##### Material to process #####

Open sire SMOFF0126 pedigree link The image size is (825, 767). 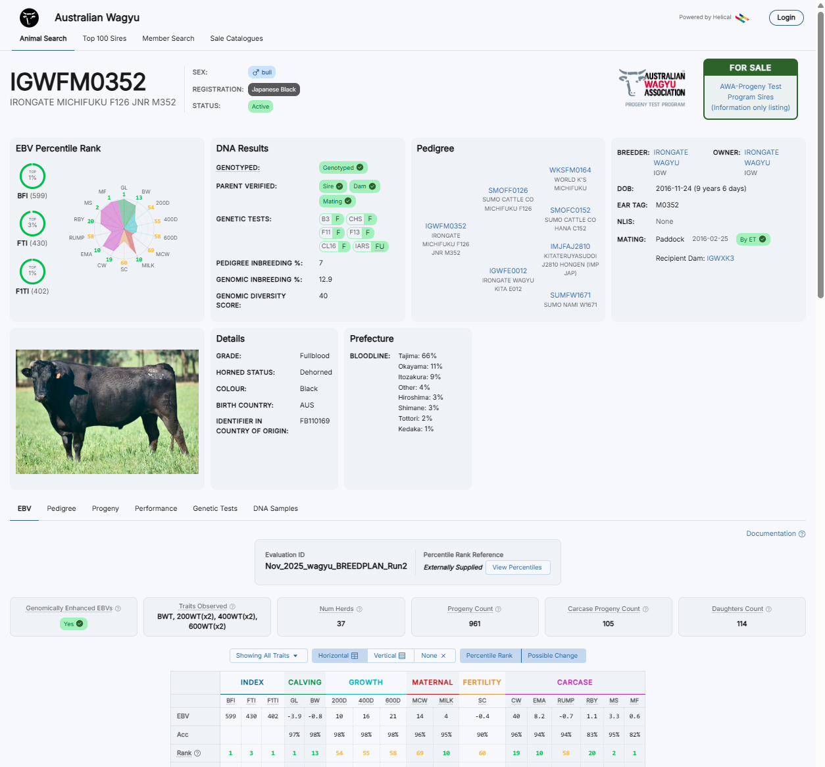pyautogui.click(x=508, y=190)
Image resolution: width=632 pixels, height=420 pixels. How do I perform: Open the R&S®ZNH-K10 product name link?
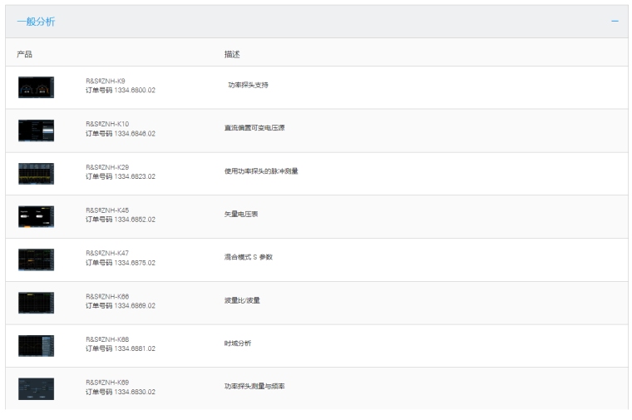click(x=107, y=124)
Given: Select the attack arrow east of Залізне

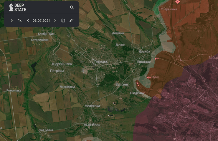Looking at the screenshot, I should tap(138, 84).
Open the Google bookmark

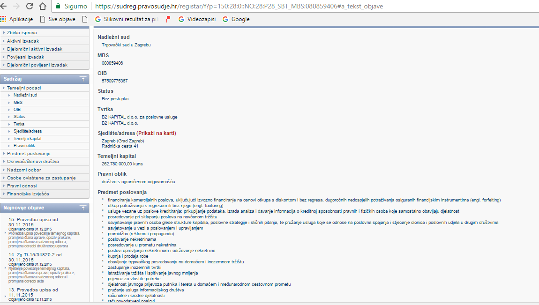236,19
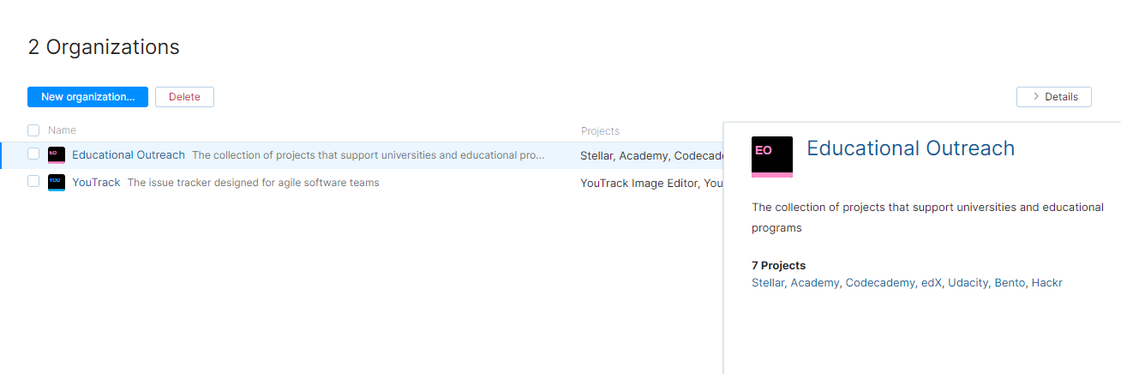Click the Educational Outreach row icon

pos(57,155)
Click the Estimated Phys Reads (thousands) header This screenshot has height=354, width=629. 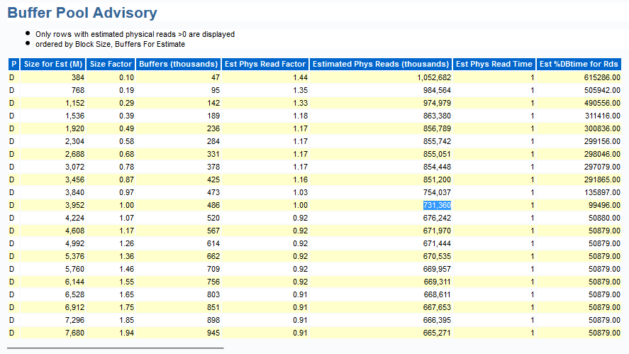click(381, 64)

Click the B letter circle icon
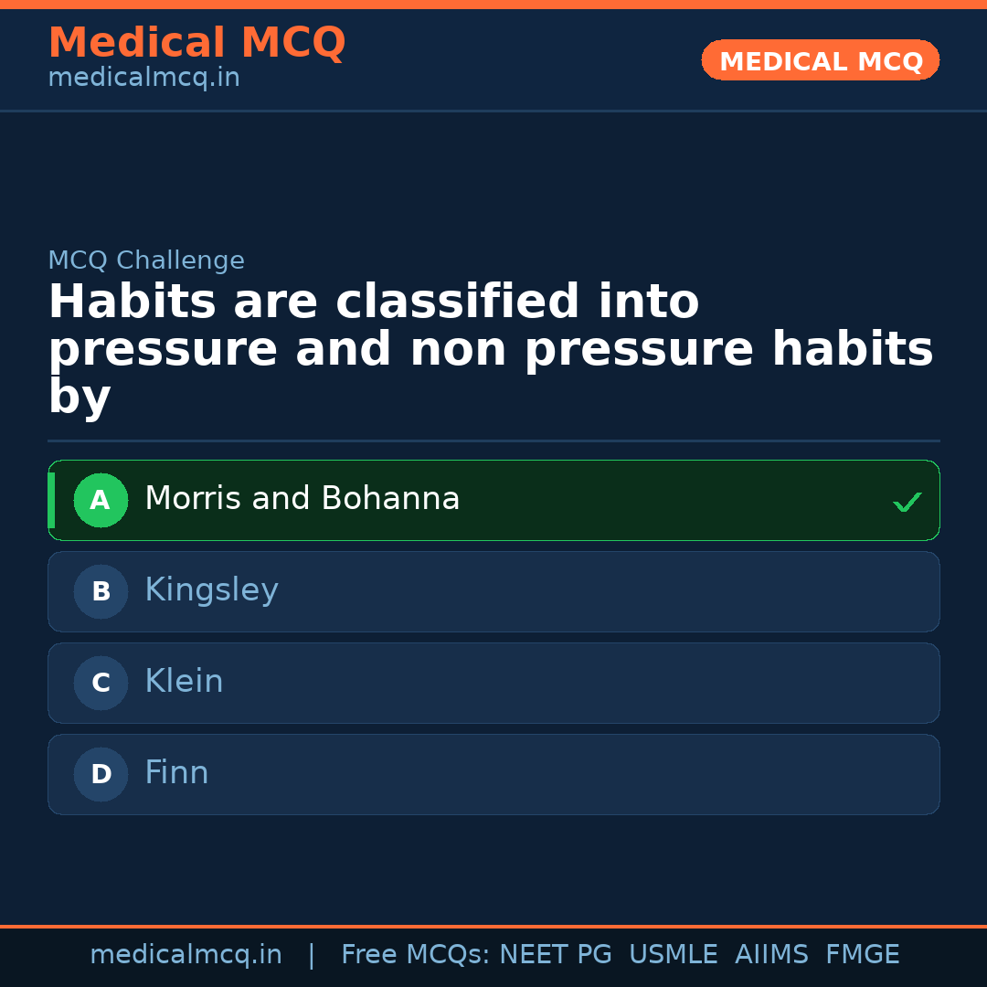coord(101,591)
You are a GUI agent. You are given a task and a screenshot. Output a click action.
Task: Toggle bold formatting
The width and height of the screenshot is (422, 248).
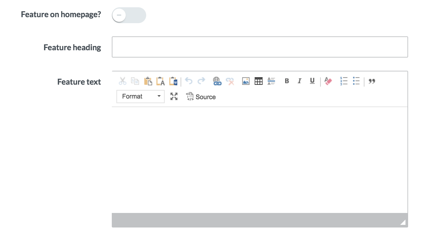tap(287, 81)
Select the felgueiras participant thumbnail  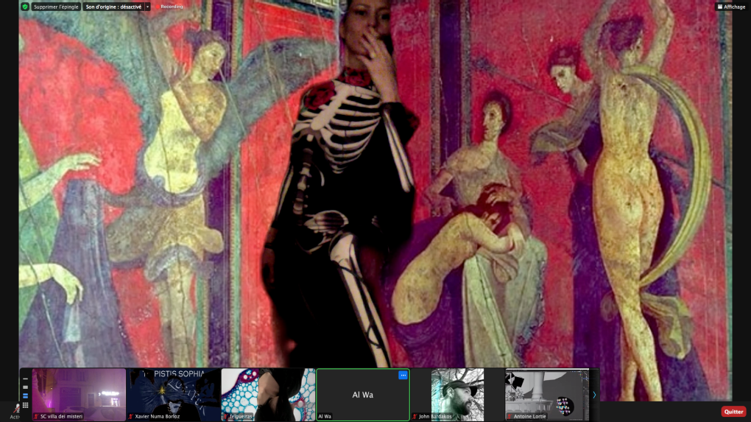[268, 394]
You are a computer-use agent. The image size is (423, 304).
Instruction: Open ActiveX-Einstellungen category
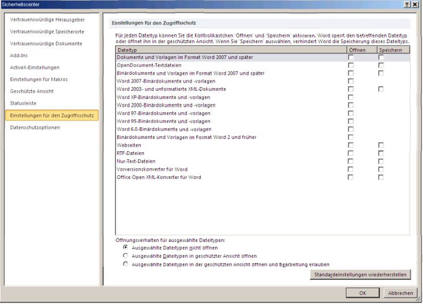tap(34, 67)
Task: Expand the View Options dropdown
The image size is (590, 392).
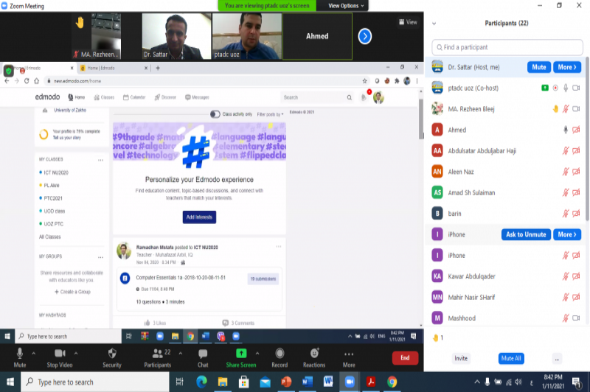Action: 344,5
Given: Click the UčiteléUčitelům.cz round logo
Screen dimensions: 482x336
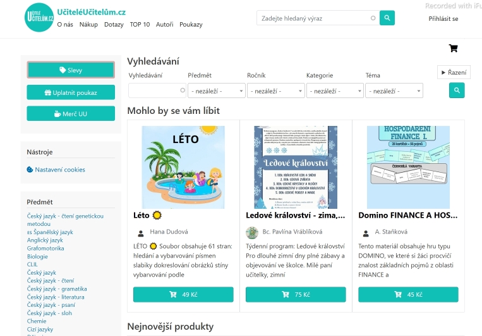Looking at the screenshot, I should pos(39,17).
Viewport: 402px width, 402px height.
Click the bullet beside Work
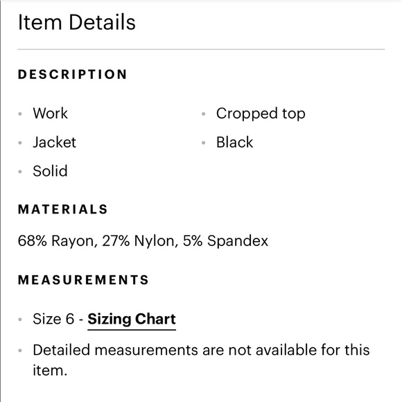pos(20,114)
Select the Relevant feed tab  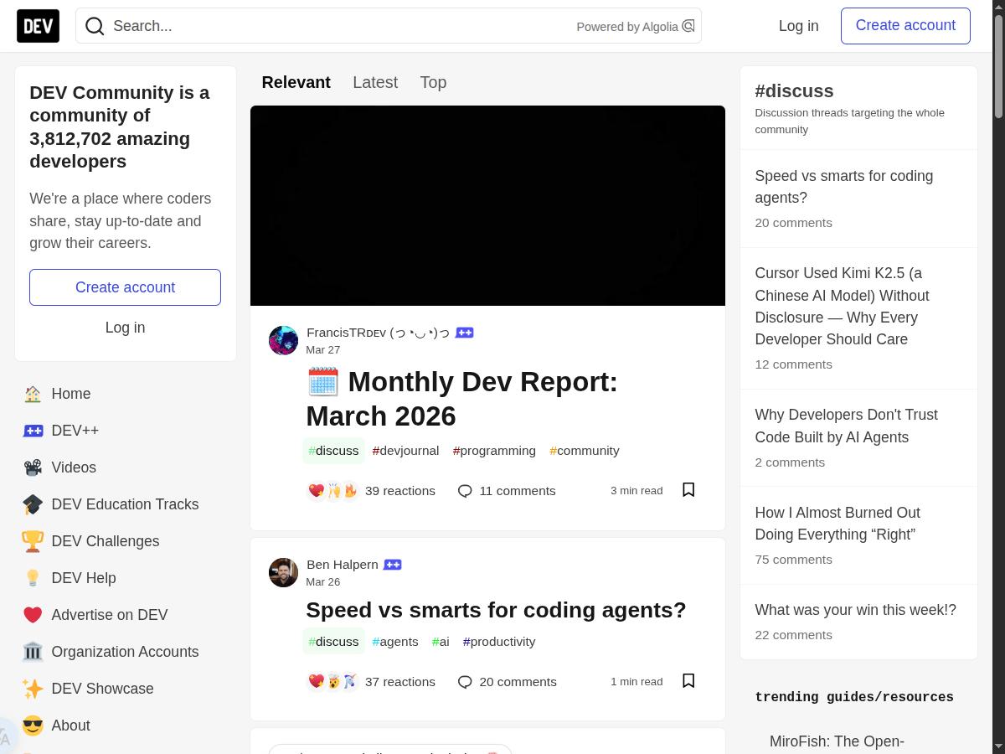pyautogui.click(x=296, y=82)
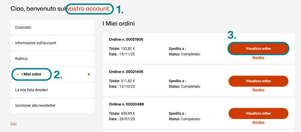Open order 00020489 with Visualizza ordine

tap(258, 113)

#####

What lines in the data above carry "agent"? Return them all.

Task result —
You are a GUI agent. You are given a task and a screenshot. Output a click action.
You are a computer-use agent. The image size is (423, 304).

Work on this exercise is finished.